Menurut informasi yang dihimpun, nilai aset yang berpotensi hilang akibat status tanah dan bangunan yang tidak bersertifikat mencapai sekitar Rp70 miliar. Kondisi ini menunjukkan betapa lemahnya pengelolaan aset di lingkup Pemkab Tanggamus, khususnya di sektor pembangunan fisik yang menjadi tanggung jawab utama Dinas PUPR.
Salah satu contoh nyata adalah proyek Taman Alamanda di Pekon Baru Keramat, Kecamatan Kotaagung Timur. Proyek yang semestinya menjadi ruang publik kebanggaan masyarakat itu justru menyisakan persoalan hukum. Tanah tempat taman tersebut dibangun ternyata belum memiliki kejelasan status, bahkan diduga berdiri di atas lahan milik warga yang sudah bersertifikat.
Namun ironisnya, proyek tersebut tetap dijalankan tanpa memastikan legalitas lahan terlebih dahulu. Sebuah bentuk kelalaian yang tak bisa dianggap sepele, karena dapat berujung pada hilangnya aset daerah secara hukum.

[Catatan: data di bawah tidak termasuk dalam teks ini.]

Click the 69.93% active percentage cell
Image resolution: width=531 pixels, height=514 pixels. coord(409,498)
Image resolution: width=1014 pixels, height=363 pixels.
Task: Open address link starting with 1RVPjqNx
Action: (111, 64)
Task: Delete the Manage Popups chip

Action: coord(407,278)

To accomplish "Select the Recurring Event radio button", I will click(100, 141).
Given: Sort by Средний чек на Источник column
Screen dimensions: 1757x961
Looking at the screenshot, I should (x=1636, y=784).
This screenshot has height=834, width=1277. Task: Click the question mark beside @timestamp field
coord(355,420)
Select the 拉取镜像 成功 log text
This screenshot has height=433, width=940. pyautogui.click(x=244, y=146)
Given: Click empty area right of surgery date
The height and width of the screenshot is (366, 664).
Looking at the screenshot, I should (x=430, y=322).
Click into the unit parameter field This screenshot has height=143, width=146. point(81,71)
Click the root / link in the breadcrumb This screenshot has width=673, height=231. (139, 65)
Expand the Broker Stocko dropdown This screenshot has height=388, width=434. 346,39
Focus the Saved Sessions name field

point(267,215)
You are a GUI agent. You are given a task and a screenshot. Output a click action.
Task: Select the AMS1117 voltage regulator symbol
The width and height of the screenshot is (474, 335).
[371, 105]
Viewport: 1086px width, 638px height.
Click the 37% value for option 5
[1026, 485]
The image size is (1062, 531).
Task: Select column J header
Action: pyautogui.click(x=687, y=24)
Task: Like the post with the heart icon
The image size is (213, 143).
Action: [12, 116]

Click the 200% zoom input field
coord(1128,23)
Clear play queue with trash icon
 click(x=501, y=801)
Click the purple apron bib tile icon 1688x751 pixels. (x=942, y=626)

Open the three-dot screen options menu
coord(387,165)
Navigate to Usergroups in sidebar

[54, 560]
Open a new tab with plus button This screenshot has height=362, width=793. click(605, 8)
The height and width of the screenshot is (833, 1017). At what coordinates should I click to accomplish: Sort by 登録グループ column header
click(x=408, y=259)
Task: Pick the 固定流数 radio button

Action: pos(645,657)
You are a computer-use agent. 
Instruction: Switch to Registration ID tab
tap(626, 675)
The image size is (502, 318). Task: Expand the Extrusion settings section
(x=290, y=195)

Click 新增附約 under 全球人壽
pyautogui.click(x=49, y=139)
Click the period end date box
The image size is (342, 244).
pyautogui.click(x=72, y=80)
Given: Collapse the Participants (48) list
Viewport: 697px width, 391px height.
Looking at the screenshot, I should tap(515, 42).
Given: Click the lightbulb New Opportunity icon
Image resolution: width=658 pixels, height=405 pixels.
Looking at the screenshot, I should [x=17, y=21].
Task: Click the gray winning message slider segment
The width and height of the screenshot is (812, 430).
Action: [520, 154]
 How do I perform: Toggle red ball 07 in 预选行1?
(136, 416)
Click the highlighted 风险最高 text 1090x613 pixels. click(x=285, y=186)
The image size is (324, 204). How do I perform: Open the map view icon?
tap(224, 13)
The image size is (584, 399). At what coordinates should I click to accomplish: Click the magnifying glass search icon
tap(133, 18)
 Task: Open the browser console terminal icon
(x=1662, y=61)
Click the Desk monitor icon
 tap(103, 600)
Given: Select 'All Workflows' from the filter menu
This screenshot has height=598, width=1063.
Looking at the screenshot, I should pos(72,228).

Fenomena seperti ini bukan hal baru di tubuh Dinas PUPR Tanggamus. Pola asal bangun tanpa prinsip “clear and clean” tampak sudah menjadi kebiasaan yang mengakar. Seolah-olah yang penting proyek berjalan, soal legalitas urusan belakangan. Padahal, dalam setiap kegiatan pembangunan, kepastian hukum atas lahan adalah syarat utama yang wajib diselesaikan sebelum kegiatan fisik dimulai.
Persoalan serupa juga muncul dalam pengadaan lahan untuk calon Masjid Agung di Pekon Kotaagung, Kecamatan Kotaagung Pusat. Lahan yang digadang-gadang akan menjadi ikon religius Tanggamus itu ternyata juga belum memiliki kejelasan status. Lagi-lagi, Dinas PUPR seolah abai terhadap pentingnya kepastian hukum sebelum melaksanakan pembangunan.
Temuan dan catatan BPK RI Perwakilan Lampung ini menjadi bukti nyata bahwa tata kelola aset di Kabupaten Tanggamus belum berjalan sesuai dengan prinsip akuntabilitas dan kehati-hatian.
Banyak aset yang dibangun menggunakan dana APBD, namun tidak tercatat dalam daftar aset daerah lantaran tidak memiliki sertifikat dan legalitas yang sah. Akibatnya, potensi kehilangan aset dengan nilai mencapai Rp70 miliar menjadi ancaman nyata bagi keuangan daerah.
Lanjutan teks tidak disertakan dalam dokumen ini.